Kvorjak started fishing when he was in middle school after his mother married a lobsterman. At the time, neither realized he would need to log his workdays and hours before turning 18 to get a student license. They started documenting everything as soon as they learned of the requirements, but didn’t have enough logged time in to complete the program until he was a few months past 18. He went on the waitlist in September 2008, with 46 people in front of him. Classmates in Rockland who had known enough to get student lobster licenses fished straight out of high school, but Kvorjak couldn’t, so he enrolled at Maine Maritime Academy. He is now the chief engineer of a 130-foot tug that pushes oil-laden barges off the coast of New Orleans. The 30-year-old is earning six figures now, but is willing to give that up to return to Maine, his family and a start in the fishery when his number comes up. He is currently No. 8.

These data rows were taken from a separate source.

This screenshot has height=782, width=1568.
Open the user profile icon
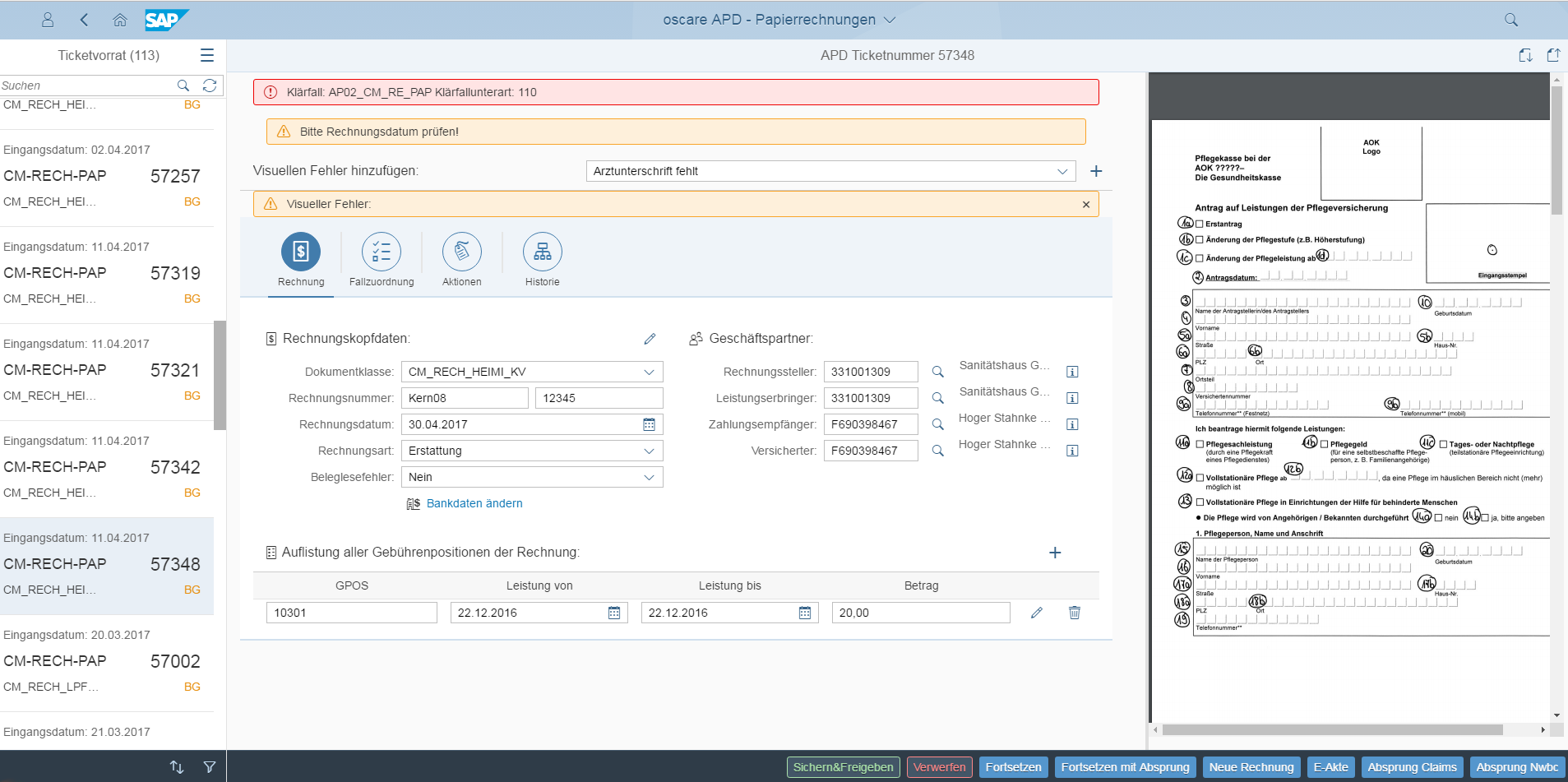click(x=48, y=20)
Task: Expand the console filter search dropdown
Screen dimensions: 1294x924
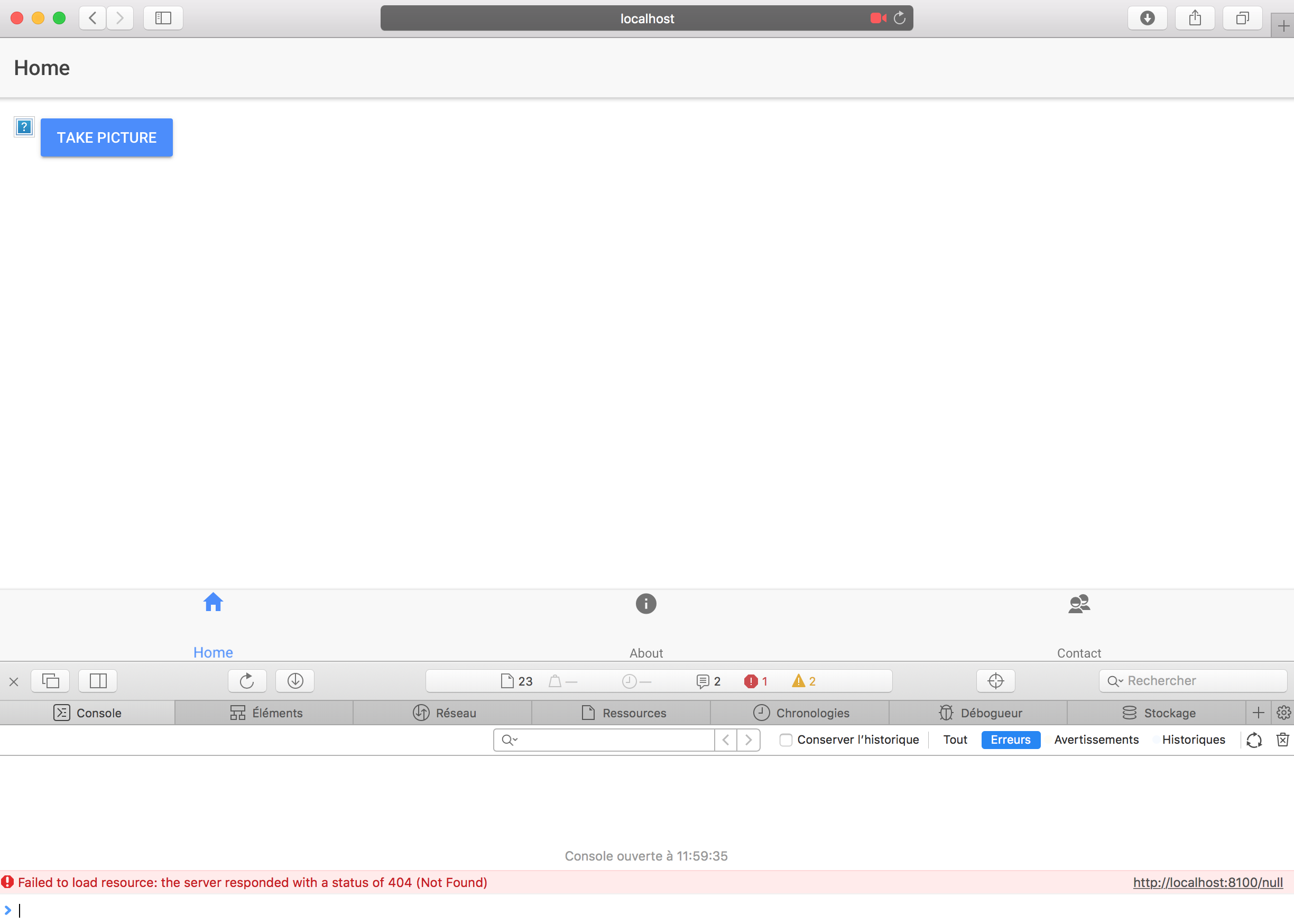Action: [x=510, y=740]
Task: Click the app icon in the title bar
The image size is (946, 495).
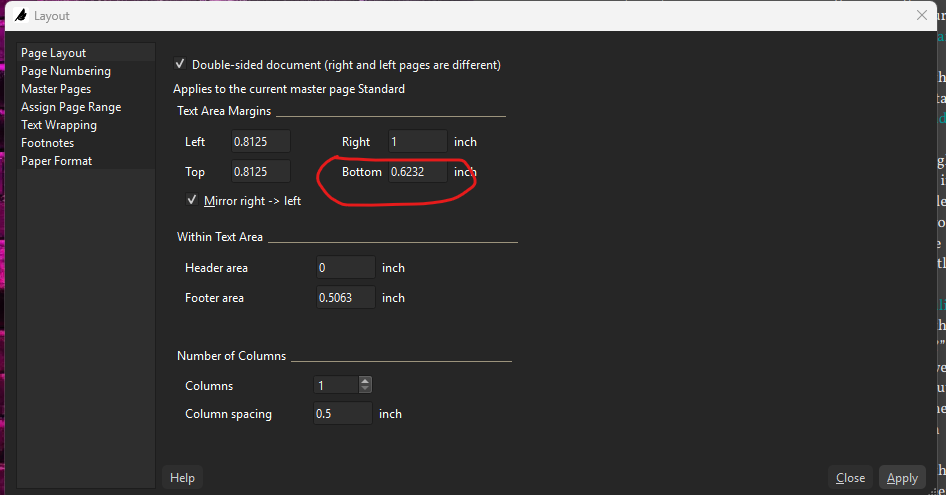Action: click(19, 16)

“Being home 24/7 is worth a lot,” he said. “I love my job now but I miss at least half of everything that goes on at home. That’s never a real nice feeling.”

Kvorjak understands the overcrowding concerns. Some state waters have too many fishermen fighting over the same area of lobster-rich bottom, he said. But that adult apprentice who waits a decade to fish is no more threatening than the student-turned-commercial lobsterman who can enter even the most crowded zone at will, Kvorjak said. In 2018, four wait-listers in Kvorjak’s zone got licenses. All waited at least a decade. Five students got in with no wait the year before.

“It’s hard to let any student in immediately, then have people waiting on a list for 15 years,” Kvorjak said. “I’m very fortunate to have had another option, but some people don’t. Not a lot of people can sit around for that long waiting to lobster. There’s not a lot of options for work in the smaller coastal towns.”